Elle est gentille, mon amie, et l’agneau le plus doux n’égale en rien sa douceur ! »

« Mais, ô mon maître, continua le barbier, pour ce qui est de mon ami Hamid le balayeur d’ordures, voici sa danse !… Tu vois comme elle est suggestive et pleine de science et de gaieté ! Mais quant à sa chanson, la voici :

« Ma femme ! elle est avare ! et, à l’écouter, je mourrais de faim !

Ma femme ! elle est laide ! et, à l’écouter, dans ma maison pour toujours je m’enfermerais !

Ma femme ! le pain, elle le cache dans l’armoire ! Mais si je ne mange point de pain, et comme elle est laide à faire fuir un nègre au nez aplati, il me faudra bientôt me châtrer pour toujours ! »

Puis le barbier, sans me donner le temps de faire un signe de protestation, imita toutes les danses de ses amis, et chanta toutes leurs chansons. Puis il me dit : « Voici ce que peuvent faire mes amis à moi. Si donc tu voulais bien rire, je te conseille dans ton intérêt et pour notre plaisir à tous, de venir chez moi faire partie de notre compagnie, et de laisser là les amis chez lesquels tu m’as dit avoir l’intention de te rendre. Car je vois que tu as encore sur la figure des traces de fatigue, et tu relèves de maladie ; et il est possible que tu rencontres parmi les amis des individus amateurs de vains discours et ennuyeux parleurs et indiscrets curieux ; et ils te feront retomber dans une maladie bien plus grave que la première ! »

Alors je dis au barbier : « Pour aujourd’hui il ne m’est guère possible d’accepter ton invitation, mais ce sera pour un autre jour ! » Il me répondit : « La chose qui est la plus avantageuse pour toi, je te le répète, est de hâter le moment de la visite chez moi, et de venir sans retard goûter toute l’urbanité de mes amis et profiter de leurs admirables qualités. Et ainsi tu agiras selon le dire du poète :

« Ami, ne diffère jamais de profiter de la jouissance qui s’offre, et ne remets jamais au lendemain la volupté qui passe ! Car la volupté ne passe pas tous les jours et la jouissance à tes lèvres tous les jours n’offre point ses lèvres.
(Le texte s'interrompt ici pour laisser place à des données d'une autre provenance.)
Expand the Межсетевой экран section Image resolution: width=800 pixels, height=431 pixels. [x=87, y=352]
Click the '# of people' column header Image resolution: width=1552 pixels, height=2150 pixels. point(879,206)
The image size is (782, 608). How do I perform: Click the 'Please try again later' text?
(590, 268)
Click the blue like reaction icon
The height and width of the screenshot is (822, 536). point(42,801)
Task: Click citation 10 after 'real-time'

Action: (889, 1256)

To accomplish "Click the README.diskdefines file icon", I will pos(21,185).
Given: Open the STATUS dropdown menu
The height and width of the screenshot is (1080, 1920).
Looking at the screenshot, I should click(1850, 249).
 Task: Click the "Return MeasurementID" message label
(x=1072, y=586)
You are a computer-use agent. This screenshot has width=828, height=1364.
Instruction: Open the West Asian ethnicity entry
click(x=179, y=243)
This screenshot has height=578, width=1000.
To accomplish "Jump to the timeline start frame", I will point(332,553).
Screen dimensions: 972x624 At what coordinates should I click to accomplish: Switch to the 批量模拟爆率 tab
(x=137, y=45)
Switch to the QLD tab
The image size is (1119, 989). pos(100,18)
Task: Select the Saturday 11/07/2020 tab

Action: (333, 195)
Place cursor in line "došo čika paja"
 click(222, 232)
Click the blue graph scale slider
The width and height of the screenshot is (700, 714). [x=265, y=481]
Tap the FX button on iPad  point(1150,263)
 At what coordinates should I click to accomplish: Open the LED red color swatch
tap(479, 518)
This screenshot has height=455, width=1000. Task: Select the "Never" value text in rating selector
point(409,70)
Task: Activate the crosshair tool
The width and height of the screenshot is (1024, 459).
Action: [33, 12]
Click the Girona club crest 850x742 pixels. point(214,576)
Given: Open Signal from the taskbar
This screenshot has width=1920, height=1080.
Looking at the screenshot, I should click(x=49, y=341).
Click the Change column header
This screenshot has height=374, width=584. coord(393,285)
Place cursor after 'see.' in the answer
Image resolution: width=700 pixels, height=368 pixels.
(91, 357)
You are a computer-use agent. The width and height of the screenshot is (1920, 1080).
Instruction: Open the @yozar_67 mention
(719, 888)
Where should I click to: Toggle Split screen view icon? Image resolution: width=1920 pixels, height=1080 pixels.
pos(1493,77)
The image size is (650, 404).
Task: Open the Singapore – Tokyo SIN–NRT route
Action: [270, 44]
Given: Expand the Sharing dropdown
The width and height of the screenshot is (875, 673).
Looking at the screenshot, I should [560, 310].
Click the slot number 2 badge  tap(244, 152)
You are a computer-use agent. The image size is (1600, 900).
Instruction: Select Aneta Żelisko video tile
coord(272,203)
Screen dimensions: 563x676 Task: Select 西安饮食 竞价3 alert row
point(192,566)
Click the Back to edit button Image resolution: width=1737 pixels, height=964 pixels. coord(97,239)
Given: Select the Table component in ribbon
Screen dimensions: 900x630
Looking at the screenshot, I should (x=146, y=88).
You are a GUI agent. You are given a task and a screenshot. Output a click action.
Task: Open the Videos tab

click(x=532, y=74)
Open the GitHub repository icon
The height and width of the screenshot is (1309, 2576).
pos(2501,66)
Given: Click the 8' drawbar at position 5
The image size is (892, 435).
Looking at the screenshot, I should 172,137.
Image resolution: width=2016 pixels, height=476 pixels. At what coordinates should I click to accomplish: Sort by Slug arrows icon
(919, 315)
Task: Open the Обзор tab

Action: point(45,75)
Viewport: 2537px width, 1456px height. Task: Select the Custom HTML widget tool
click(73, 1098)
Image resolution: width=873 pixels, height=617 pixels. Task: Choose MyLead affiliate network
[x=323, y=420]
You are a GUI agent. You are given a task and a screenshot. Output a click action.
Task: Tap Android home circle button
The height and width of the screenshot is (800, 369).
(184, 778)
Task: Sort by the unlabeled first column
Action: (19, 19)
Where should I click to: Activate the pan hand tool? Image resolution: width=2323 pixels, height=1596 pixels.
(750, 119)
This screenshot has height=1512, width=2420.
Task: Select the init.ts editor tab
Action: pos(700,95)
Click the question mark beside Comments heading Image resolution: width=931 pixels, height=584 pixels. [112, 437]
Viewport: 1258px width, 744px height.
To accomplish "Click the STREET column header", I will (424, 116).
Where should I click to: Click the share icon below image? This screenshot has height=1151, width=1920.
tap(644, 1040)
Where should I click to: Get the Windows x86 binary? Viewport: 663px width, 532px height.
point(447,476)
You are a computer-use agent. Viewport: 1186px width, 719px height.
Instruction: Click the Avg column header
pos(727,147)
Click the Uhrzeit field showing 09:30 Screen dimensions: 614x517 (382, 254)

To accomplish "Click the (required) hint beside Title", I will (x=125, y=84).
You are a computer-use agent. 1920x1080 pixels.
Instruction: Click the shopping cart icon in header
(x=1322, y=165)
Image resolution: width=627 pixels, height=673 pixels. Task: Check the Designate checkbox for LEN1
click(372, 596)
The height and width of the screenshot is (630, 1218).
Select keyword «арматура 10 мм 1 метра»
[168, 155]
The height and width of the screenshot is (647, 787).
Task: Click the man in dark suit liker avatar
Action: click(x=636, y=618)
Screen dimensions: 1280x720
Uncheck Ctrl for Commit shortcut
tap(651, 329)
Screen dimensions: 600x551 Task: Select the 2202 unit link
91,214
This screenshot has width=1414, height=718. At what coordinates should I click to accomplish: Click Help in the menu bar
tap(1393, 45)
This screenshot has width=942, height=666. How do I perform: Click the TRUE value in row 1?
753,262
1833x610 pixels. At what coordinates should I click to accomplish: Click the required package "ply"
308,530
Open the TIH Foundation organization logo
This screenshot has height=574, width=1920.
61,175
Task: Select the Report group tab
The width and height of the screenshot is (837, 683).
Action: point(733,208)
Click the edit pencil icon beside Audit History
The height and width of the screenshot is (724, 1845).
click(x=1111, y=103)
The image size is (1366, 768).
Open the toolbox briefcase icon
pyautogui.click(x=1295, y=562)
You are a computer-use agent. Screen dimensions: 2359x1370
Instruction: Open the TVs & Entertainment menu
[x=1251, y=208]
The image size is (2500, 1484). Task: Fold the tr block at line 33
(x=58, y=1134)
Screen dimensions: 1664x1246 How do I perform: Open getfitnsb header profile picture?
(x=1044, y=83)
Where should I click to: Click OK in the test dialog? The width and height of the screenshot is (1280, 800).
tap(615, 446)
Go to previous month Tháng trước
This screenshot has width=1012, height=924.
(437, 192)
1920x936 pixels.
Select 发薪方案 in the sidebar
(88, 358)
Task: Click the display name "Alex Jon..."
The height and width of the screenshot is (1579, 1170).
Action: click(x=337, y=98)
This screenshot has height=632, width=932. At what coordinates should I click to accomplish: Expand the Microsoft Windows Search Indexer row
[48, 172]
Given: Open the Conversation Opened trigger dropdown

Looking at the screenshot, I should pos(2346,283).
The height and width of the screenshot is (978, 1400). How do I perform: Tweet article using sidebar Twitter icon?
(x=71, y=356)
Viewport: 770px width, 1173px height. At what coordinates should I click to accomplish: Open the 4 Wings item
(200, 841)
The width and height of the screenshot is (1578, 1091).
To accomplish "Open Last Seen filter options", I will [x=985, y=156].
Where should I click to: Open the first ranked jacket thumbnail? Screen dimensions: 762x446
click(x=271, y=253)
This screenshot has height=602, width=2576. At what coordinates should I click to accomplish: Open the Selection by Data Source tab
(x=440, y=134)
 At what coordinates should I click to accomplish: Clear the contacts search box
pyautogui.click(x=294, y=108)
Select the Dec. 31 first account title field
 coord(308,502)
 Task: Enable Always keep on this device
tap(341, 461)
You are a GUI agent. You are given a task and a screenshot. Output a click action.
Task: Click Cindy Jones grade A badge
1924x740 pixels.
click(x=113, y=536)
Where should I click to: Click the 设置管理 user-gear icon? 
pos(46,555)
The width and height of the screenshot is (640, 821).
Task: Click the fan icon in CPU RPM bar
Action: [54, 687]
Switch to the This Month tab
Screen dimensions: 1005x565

Sache que la fortune est femme et, comme la femme, varie ! »

Alors, devant toutes ces harangues et tous ces bavardages, je ne pus m’empêcher de rire mais, avec le cœur tout bourré de pesante fureur ; puis je lui dis : « Maintenant je t’ordonne de terminer l’opération pour laquelle je t’ai fait venir, et de me laisser m’en aller sur la voie d’Allah et sous sa sainte protection ; et de ton côté tu t’en iras retrouver tes amis qui, à l’heure actuelle, doivent t’attendre avec impatience ! » Il me répondit : « Mais pourquoi refuses-tu ? En vérité, je ne te demande qu’une chose : me laisser te faire faire la connaissance de mes amis, ces délicieux compagnons, qui sont loin d’être des gens indiscrets, car je t’assure qu’une fois que tu les auras vus tu ne voudras plus en fréquenter d’autres, et tu délaisseras tes amis de l’heure actuelle ! » Je lui dis : « Qu’Allah augmente encore davantage le bonheur que tu éprouves de leur amitié ! Et, d’ailleurs, je te promets qu’un jour je les inviterai moi-même à venir à un festin que je donnerai spécialement pour eux ! »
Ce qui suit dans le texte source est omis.